Records from a dataset:
########################################
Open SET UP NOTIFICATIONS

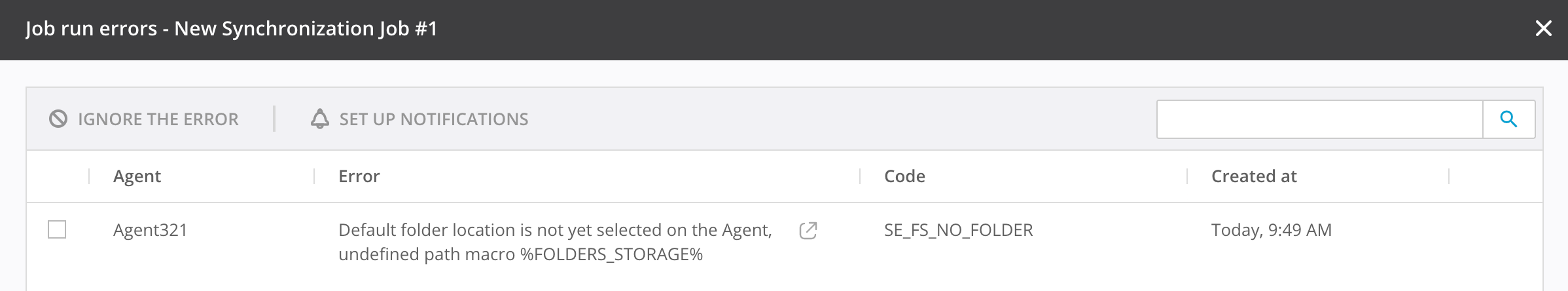(433, 119)
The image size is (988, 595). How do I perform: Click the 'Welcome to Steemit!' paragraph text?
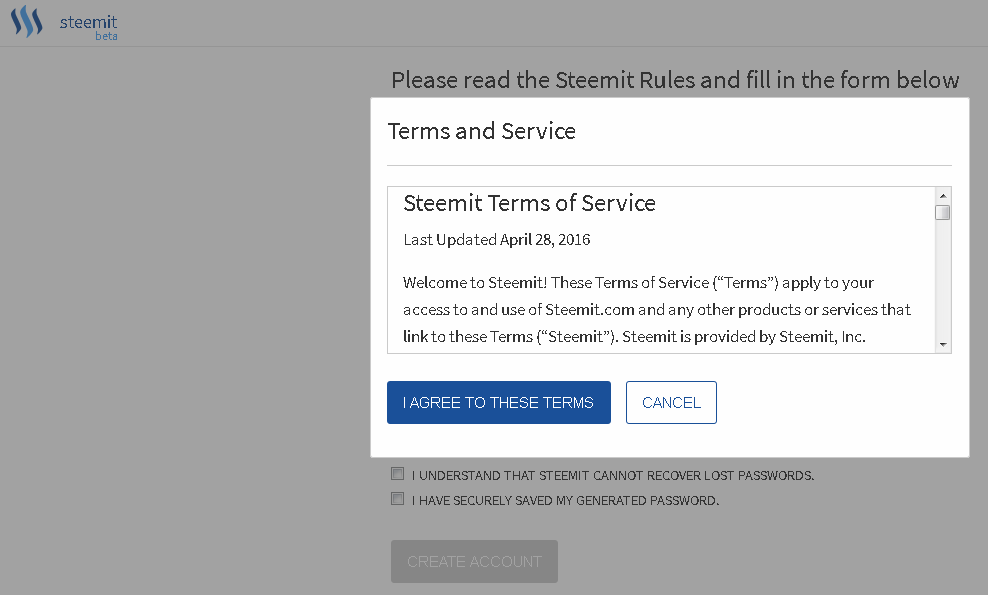click(657, 309)
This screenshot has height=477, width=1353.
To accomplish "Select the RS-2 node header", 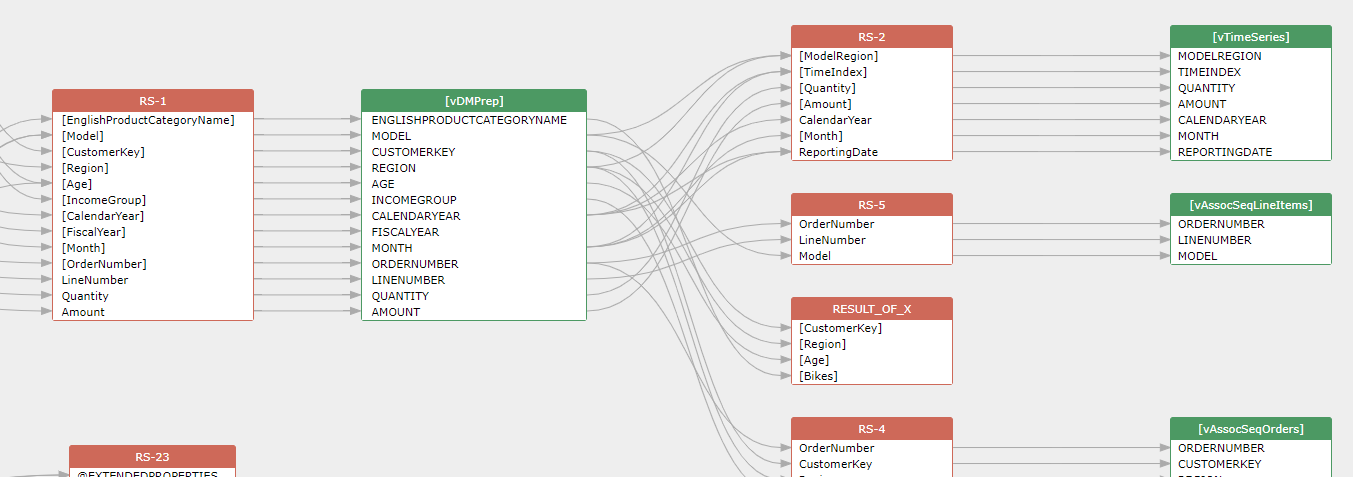I will 871,37.
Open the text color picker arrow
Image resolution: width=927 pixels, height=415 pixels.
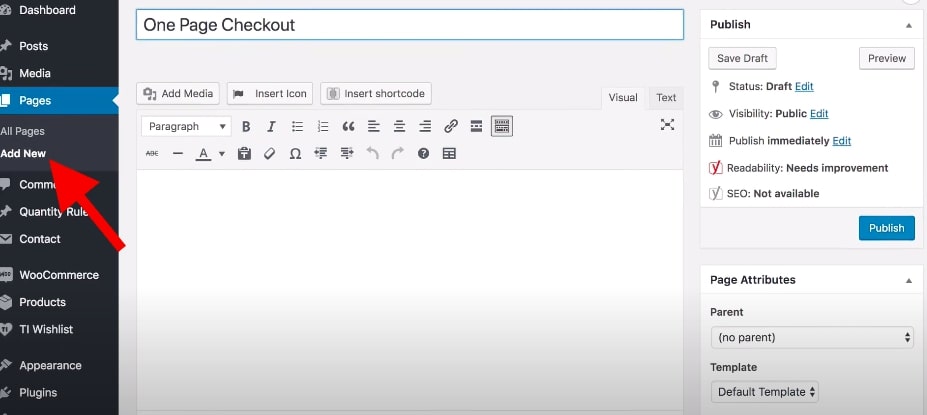[221, 154]
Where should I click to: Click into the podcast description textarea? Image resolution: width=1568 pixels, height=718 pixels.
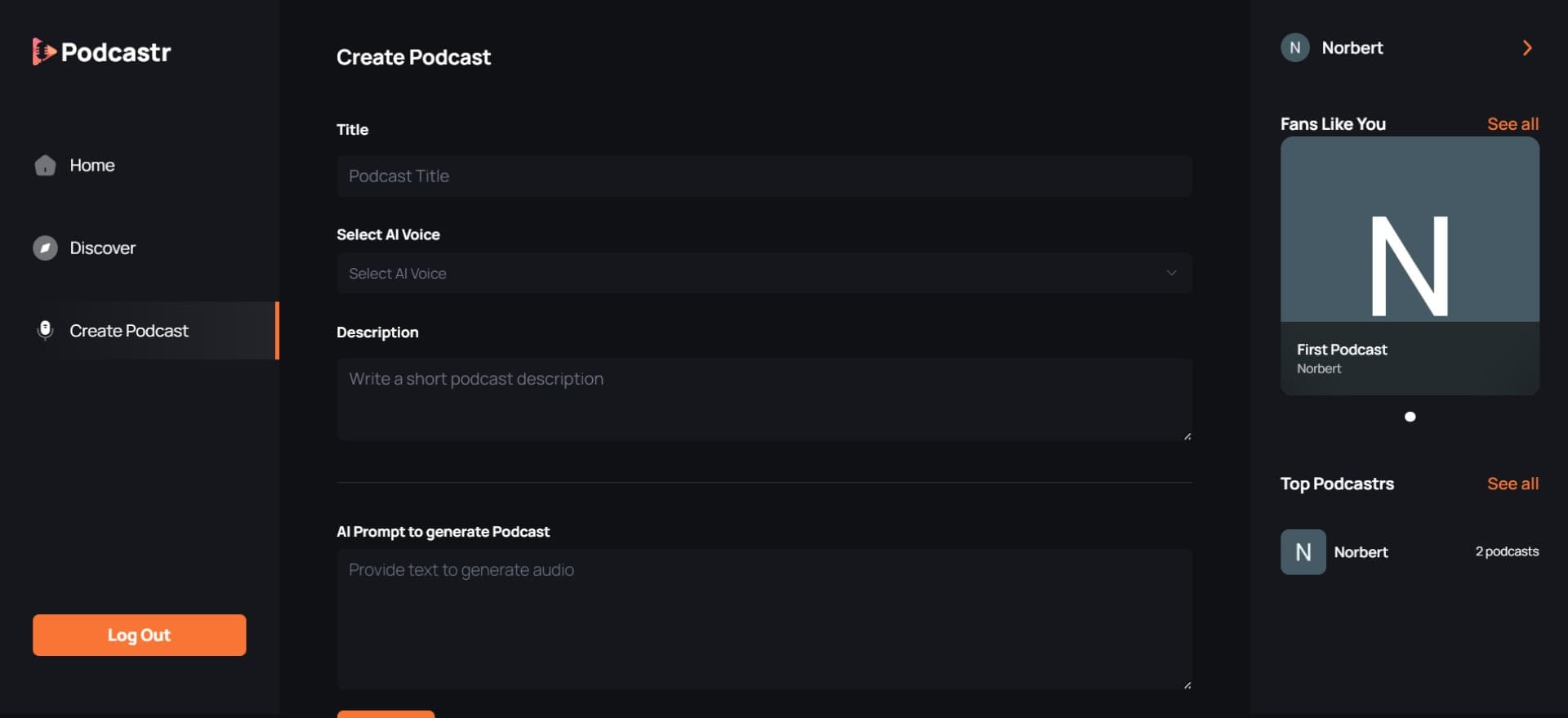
########################################
> _Instructions for the task_
Gather every line above that contains the word "Open", counting uppercase and lowercase letters as different.

> _Correct answer_
Open SET UP NOTIFICATIONS
Open the text color picker arrow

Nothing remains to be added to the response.